** Opening PROVIDED DATA block **

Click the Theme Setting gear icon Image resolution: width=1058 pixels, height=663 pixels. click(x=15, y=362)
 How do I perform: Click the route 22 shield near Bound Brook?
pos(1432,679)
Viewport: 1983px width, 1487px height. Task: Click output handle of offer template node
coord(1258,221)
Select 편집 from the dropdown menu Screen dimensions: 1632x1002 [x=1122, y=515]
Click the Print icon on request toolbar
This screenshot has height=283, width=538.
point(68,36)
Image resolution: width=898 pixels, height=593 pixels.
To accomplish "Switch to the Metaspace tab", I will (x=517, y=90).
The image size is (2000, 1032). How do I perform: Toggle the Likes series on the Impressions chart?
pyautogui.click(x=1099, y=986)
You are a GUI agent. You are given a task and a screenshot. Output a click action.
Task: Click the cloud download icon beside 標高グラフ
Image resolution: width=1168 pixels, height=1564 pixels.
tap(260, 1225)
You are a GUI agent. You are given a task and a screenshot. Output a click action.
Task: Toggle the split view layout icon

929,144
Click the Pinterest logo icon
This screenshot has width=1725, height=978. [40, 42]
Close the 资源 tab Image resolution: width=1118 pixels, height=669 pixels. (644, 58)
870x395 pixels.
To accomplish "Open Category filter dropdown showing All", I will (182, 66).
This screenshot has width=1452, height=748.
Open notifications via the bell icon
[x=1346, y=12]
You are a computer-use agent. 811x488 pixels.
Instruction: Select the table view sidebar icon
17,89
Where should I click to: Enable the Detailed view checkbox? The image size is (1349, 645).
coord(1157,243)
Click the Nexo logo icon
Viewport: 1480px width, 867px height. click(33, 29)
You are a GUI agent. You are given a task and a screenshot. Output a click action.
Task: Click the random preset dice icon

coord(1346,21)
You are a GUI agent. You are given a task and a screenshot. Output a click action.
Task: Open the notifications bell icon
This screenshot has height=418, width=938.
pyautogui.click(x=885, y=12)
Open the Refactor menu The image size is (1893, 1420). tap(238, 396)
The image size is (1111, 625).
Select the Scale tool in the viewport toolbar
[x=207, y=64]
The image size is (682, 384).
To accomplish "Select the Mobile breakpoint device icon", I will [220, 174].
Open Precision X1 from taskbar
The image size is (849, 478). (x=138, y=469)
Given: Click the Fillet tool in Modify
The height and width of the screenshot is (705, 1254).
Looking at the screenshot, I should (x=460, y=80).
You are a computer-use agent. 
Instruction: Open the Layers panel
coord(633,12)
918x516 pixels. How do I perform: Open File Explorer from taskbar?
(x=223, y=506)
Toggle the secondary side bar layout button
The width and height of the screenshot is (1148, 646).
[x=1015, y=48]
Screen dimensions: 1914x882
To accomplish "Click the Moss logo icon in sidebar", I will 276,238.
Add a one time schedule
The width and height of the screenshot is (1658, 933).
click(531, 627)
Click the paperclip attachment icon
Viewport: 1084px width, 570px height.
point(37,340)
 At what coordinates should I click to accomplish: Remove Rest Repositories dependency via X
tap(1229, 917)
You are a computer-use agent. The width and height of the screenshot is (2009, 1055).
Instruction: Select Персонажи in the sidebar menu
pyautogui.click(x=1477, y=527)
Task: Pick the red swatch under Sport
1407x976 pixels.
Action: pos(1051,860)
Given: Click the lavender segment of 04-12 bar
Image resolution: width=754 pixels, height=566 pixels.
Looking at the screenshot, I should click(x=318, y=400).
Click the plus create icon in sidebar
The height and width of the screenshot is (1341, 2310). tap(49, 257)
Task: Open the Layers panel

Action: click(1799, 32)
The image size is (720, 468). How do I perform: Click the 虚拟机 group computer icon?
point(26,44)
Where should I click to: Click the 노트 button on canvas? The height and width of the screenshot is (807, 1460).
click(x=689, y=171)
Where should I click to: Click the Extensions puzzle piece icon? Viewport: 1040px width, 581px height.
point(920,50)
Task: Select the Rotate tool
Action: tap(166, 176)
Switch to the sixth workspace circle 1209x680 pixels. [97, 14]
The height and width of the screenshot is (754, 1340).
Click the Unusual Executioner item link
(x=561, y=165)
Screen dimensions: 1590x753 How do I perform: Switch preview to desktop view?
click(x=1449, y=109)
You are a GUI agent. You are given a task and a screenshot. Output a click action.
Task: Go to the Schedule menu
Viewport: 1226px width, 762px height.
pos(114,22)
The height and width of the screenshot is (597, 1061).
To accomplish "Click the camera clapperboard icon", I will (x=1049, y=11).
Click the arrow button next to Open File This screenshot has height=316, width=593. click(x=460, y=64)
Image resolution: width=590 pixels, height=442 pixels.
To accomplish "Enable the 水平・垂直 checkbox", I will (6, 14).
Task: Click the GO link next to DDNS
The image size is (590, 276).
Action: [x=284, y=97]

** Closing PROVIDED DATA block **

# PROBLEM STATEMENT
State how many lines of the material contain the string "next", with no other words.

# SOLUTION TO THIS EXERCISE
2